VC runs for Congress in farm country; opponent makes 'Silicon Valley' an insult - MilnerRoute
https://www.recode.net/2018/9/20/17870648/josh-harder-jeff-denham-modesto-california-midterm-elections-venture-capitalist
======
ddingus
Of course they did. I would consider it, if I had nothing positive to out sell
my opponent with. And look around at the political carnage. Lots more negative
politics out there than positive politics right now. Ugly sauce.

Not sure why this is some sort of headline. Outside of tech circles, SV can be
a mixed bag. Rural people may have a very different set of priorities and or
entities of interest. And it's not like the locals are going to feel like
giving any ground. Why would they? So again, expected.
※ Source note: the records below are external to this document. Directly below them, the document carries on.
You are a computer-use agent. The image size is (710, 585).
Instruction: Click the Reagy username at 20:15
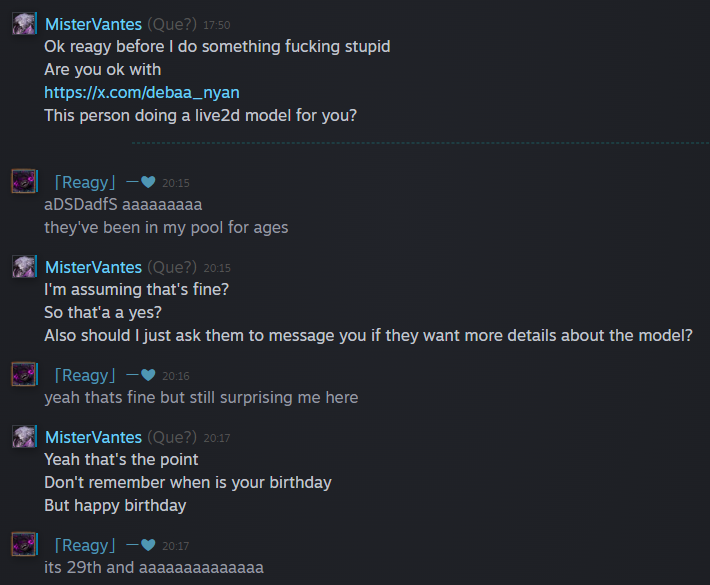pos(85,182)
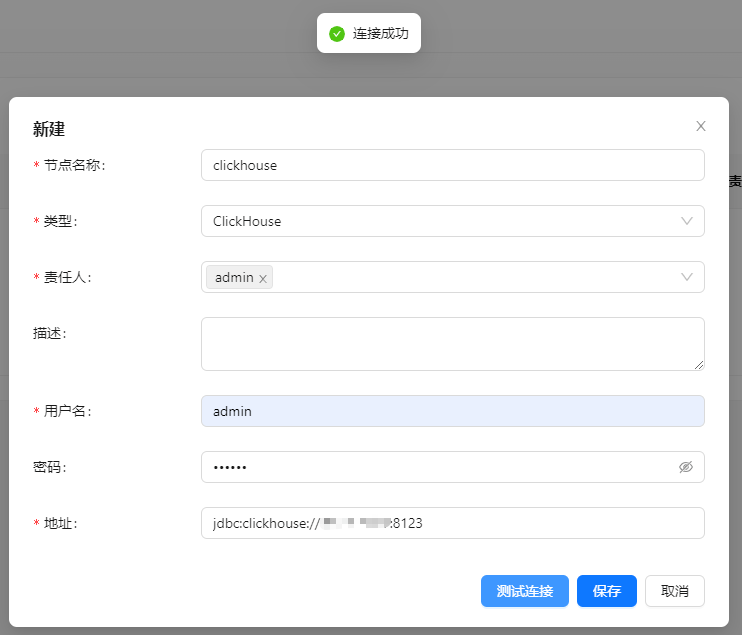Open the ClickHouse type selector
The height and width of the screenshot is (635, 742).
point(440,221)
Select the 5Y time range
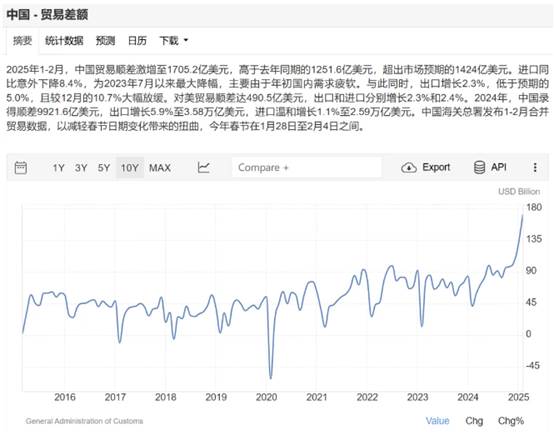This screenshot has height=441, width=554. point(104,168)
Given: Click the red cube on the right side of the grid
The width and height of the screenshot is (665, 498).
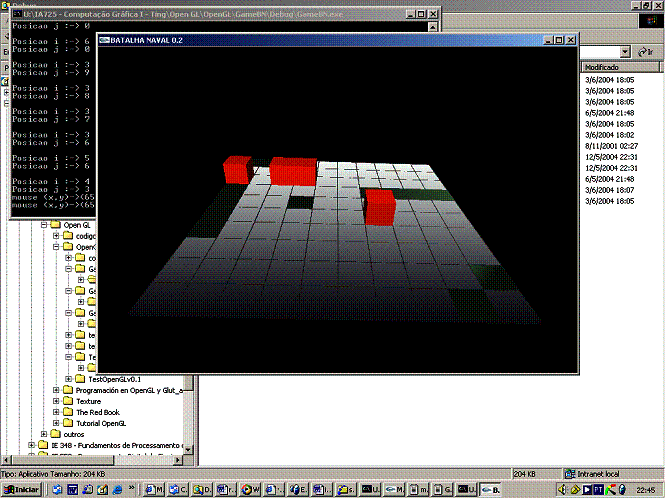Looking at the screenshot, I should point(379,206).
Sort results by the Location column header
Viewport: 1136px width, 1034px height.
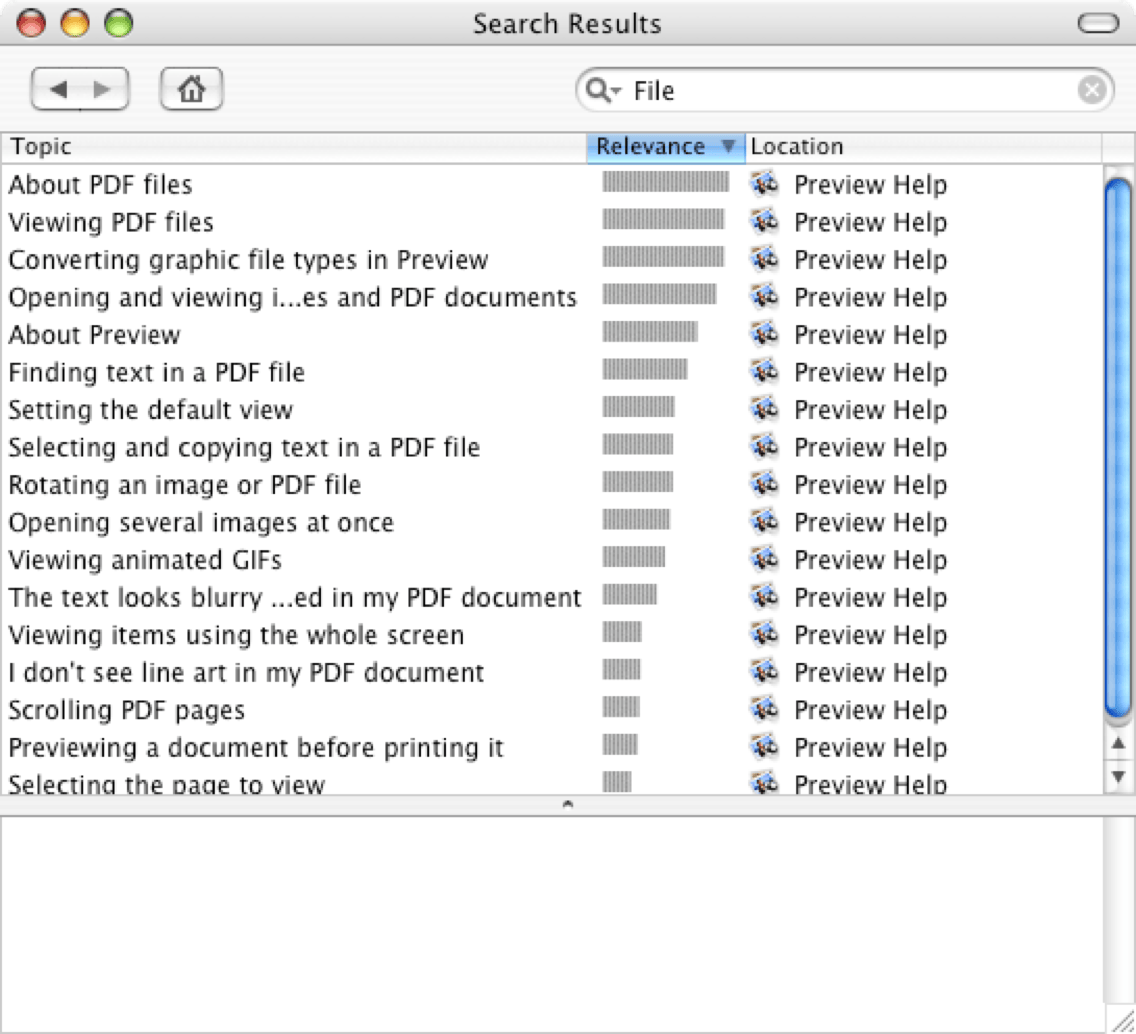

That it happens isn't a big deal. How it's handled is.

The answer to an insult of this kind is to take the platform right to the
people. Get a ground game running, hire organizers, and go canvas the
district. Do some town hall, rally type events, and speak right to them. Be
sure and pick a venue ANYONE can attend. Flash is not the right approach.

Defusing that insult potential is all about platform ideas that speak right to
their concerns, coupled with accessible interactions. Canvassers can do this
work, particularly when they are from the district in question.

The candidate would do well to just spend some time in the region, doing
events, and their best to pick up on what rural people relate to and why. Then
act on that.

I suggest the candidate mean it enough to get past the "slicker" type BS
filters many of these people operate on without even thinking about it all
that much.

Good luck!

------
PaulHoule
A Democrat who isn't a lawyer could be a great thing.